Alexander Haid: Jeder Partner kann entscheiden, ob er auch Gesellschafter werden will. In dieser Funktion kann er die Geschicke von Caruso mitbestimmen, hat also Mitspracherechte in Bezug auf das Business-Modell oder strategische Ziele. Diese Struktur unterscheidet uns von allen anderen existierenden Marktplätzen. Die Caruso GmbH ist natürlich gewinnorientiert ausgerichtet, schüttet aber keine Dividende an die Gesellschafter aus, sondern die Gewinne fließen vollständig in die Weiterentwicklung des Marktplatzes ein. Damit wird Caruso kontinuierlich die Funktionalitäten seines Datenmarktplatzes erweitern und entsprechend der Bedürfnisse der Partner weiterentwickeln. In enger Abstimmung mit ihnen legen wir Datenindex, Daten- und Servicekatalog sowie die Standardisierung fest und bauen diese stetig weiter aus. Hauptgesellschafter ist die TecAlliance als Digitalisierungsspezialist für den Automotive Aftermarket, an dem 34 Shareholder aus dem Independent Automotive Aftermarket beteiligt sind. Weitere Gesellschafter sind ATR International, die CARAT-Unternehmensgruppe sowie die Eucon Group. Um die Offenheit und Neutralität des Datenmarktplatzes auch in der Gesellschafterstruktur abzubilden, sind wir mit weiteren potenziellen Gesellschaftern aus den Segmenten Versicherung, Werkstatt, Handel, Serviceanbieter und Fleet- und Leasingunternehmen im Gespräch.

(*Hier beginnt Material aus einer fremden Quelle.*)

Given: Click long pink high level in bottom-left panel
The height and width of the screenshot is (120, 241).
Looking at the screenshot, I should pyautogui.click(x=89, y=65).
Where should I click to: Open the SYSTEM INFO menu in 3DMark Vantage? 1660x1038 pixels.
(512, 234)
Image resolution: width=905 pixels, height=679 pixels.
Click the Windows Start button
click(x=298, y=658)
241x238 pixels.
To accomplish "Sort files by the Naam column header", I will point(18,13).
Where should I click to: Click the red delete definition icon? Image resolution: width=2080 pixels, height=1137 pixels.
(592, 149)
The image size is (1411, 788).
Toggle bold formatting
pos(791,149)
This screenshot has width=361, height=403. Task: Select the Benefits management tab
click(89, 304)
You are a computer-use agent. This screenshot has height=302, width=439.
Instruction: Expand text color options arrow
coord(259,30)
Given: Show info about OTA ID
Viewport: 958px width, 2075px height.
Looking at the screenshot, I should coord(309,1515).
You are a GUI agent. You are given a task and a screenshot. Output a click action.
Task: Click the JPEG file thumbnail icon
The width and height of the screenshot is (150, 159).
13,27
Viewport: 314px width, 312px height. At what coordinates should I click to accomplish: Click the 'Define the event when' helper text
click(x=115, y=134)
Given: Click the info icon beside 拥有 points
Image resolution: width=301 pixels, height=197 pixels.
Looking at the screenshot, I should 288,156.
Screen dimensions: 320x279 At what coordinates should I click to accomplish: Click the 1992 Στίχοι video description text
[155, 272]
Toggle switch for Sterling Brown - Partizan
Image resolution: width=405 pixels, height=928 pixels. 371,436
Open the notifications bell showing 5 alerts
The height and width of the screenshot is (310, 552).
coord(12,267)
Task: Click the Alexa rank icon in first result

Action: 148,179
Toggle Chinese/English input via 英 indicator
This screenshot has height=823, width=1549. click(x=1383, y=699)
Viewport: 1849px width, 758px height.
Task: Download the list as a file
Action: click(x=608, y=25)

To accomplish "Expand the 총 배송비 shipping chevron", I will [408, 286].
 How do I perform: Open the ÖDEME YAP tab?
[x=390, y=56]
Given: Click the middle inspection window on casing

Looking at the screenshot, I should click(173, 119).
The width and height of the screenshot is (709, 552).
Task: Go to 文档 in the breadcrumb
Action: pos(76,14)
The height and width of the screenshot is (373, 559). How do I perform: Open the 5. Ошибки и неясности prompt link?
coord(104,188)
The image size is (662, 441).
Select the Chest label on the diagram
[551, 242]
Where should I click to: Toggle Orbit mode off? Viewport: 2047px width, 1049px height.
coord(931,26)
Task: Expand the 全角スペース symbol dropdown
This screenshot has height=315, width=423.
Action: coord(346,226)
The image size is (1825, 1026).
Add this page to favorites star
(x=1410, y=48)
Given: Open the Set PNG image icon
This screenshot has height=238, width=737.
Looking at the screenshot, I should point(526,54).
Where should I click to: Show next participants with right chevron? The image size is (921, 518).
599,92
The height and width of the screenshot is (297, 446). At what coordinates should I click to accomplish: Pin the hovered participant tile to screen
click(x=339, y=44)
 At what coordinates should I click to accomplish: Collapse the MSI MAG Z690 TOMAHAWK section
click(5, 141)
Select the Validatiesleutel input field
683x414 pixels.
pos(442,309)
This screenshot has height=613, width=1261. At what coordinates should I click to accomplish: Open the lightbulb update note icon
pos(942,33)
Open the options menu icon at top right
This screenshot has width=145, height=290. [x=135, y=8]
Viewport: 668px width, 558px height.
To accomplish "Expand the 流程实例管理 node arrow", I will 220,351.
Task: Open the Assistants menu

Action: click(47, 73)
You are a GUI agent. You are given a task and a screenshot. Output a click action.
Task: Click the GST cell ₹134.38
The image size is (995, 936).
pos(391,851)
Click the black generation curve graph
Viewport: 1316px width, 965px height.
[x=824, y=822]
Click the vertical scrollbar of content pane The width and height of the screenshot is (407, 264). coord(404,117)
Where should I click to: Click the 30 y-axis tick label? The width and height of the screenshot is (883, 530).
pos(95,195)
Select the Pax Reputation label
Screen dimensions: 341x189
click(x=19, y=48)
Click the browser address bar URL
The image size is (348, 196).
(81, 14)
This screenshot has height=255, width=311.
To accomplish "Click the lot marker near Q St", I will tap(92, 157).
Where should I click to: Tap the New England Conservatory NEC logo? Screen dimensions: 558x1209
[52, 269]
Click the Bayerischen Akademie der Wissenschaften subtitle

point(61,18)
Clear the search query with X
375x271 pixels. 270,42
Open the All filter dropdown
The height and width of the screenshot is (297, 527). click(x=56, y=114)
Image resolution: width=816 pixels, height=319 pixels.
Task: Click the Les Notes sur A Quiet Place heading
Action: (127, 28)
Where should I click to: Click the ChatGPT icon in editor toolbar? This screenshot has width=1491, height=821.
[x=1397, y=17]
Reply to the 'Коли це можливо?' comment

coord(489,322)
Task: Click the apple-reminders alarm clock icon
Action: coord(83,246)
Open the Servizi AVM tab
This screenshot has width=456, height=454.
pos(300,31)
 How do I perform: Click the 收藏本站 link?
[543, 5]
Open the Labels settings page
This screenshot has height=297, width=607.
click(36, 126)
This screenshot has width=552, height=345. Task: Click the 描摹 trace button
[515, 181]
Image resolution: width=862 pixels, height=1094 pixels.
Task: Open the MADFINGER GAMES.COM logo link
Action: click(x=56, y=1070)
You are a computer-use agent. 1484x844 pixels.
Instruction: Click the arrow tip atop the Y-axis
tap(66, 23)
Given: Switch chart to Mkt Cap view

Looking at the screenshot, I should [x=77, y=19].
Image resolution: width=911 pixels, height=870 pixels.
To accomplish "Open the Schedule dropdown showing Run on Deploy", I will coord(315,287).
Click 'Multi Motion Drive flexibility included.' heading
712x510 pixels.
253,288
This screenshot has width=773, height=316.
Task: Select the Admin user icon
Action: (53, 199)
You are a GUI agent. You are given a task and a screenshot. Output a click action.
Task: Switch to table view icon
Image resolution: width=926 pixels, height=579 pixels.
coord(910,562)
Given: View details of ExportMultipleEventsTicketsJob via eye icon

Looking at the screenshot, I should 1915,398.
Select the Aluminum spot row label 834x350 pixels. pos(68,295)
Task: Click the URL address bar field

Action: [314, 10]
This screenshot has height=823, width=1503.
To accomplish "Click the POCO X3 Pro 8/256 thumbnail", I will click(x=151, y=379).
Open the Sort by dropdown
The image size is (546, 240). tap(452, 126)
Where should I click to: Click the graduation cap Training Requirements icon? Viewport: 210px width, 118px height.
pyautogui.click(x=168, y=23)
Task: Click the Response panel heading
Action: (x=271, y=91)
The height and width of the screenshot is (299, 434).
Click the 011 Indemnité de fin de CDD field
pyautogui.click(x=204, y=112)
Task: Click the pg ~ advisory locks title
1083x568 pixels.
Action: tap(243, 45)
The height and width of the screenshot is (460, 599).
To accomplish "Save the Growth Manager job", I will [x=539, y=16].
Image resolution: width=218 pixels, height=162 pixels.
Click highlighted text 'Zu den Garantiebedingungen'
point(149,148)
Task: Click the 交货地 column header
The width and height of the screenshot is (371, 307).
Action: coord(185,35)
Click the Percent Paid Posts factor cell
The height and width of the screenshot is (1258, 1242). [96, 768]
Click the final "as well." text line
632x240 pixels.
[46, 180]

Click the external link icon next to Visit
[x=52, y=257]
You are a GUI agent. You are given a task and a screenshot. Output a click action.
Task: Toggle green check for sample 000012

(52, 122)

Wie kommt man bei Caruso als Partner an Bord?
Wir begleiten Partner als Datenlieferant oder Datenkonsument von der Anfrage über die Klärung von Compliance- bzw. Datenschutzfragen bis hin zum operativen Betrieb. Am Anfang des Prozesses steht ein NDA, im Rahmen eines Letter of Intent erfolgt der strategische und technische Onboarding-Prozess. Mit dem Partner ermitteln wir den Ist-Status, seine Ziele, mögliche Use Cases sowie die konkrete Planung der technischen Seite. Security by Design unter anderem durch Verschlüsselung, Benutzerauthentifizierung und die Einbindung ins Risk Management sind bei uns wichtige Prinzipien des Onboardings. Dieser Prozess dauert erfahrungsgemäß einige Monate, richtet sich allerdings nach den Voraussetzungen auf Partnerseite. Sind alle Aspekte geklärt und ist das Partnership-Agreement getroffen, kann der Go-Live erfolgen. Unser mittelfristiges Fernziel ist das „Self-Onboarding“ per Online-Registrierung.
Herr Haid, herzlichen Dank für das Gespräch.